Today, all the rabbinic authorities agree that we are living in the “footsteps of Mashiach”. And so, after many years of deliberation and planning, in 2004 a large group of rabbis gathered in Tiberias to re-establish the Sanhedrin. Because the law requires a majority of Israel’s rabbis to agree to such a move, a large marketing campaign was first launched, spreading over 50,000 pamphlets to Israel’s rabbis. Both the top Ashkenazi and Sephardi gedolim at the time, Rav Elyashiv and Rav Ovadia, respectively, agreed to re-establish semikhah, and agreed on who would be the person to get the first ordination, though they did not vocally support a new Sanhedrin, nor did they speak much about the whole initiative in public.
The first person to be conferred semikhah was Rabbi Moshe Halberstam (1932-2006). Rabbi Halberstam was selected because he was a renowned scholar and rosh yeshiva, and more importantly, because he was a rare symbol of unity who had great relationships withing his Ultra-Orthodox community as well as with the wider Modern Orthodox and Religious Zionist world. Rabbi Halberstam accepted the ordination, though not without great controversy within the Hasidic communities he was a part of. He then ordained Rabbi Dov Levanoni (1922-2019), after which he no longer had anything to do with the initiative. Rabbi Levanoni was a Holocaust survivor and an elder within Chabad, and the world’s top expert on the Temple. (His first yahrzeit is tonight.) Rabbi Levanoni then ordained Rabbi Tzvi Idan, a vocal activist who still strives to increase Jewish sovereignty over the Temple Mount.
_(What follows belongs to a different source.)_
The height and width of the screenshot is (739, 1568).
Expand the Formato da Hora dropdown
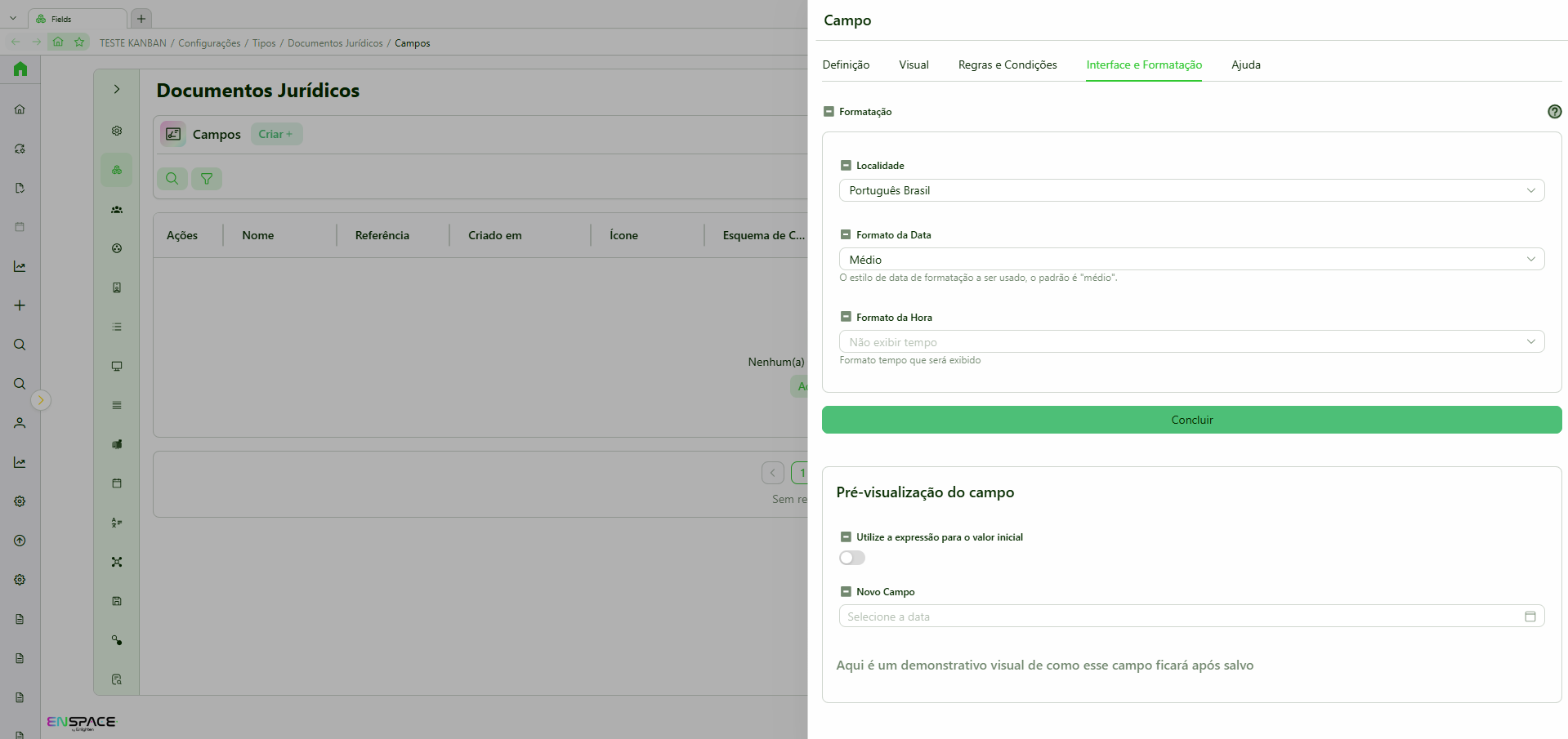point(1191,342)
It was Rabbi Tzvi Idan who gathered over 100 rabbis in Tiberias in October 2004 to formally re-establish the Sanhedrin. He ordained 70 rabbis, and they appointed him the temporary nasi. About a year later, the Sanhedrin unanimously selected Rabbi Adin Steinsaltz (1937-2020, who passed away two weeks ago) as the new nasi. He accepted reluctantly, saying he would only be a transitional figure, and ultimately resigned in 2008. The new “Sanhedrin” has gained little acceptance or recognition, and hasn’t been able to accomplish much at all. We must continue to wait for Mashiach himself to come and properly re-establish the ancient council of elders that first began with Moses so long ago.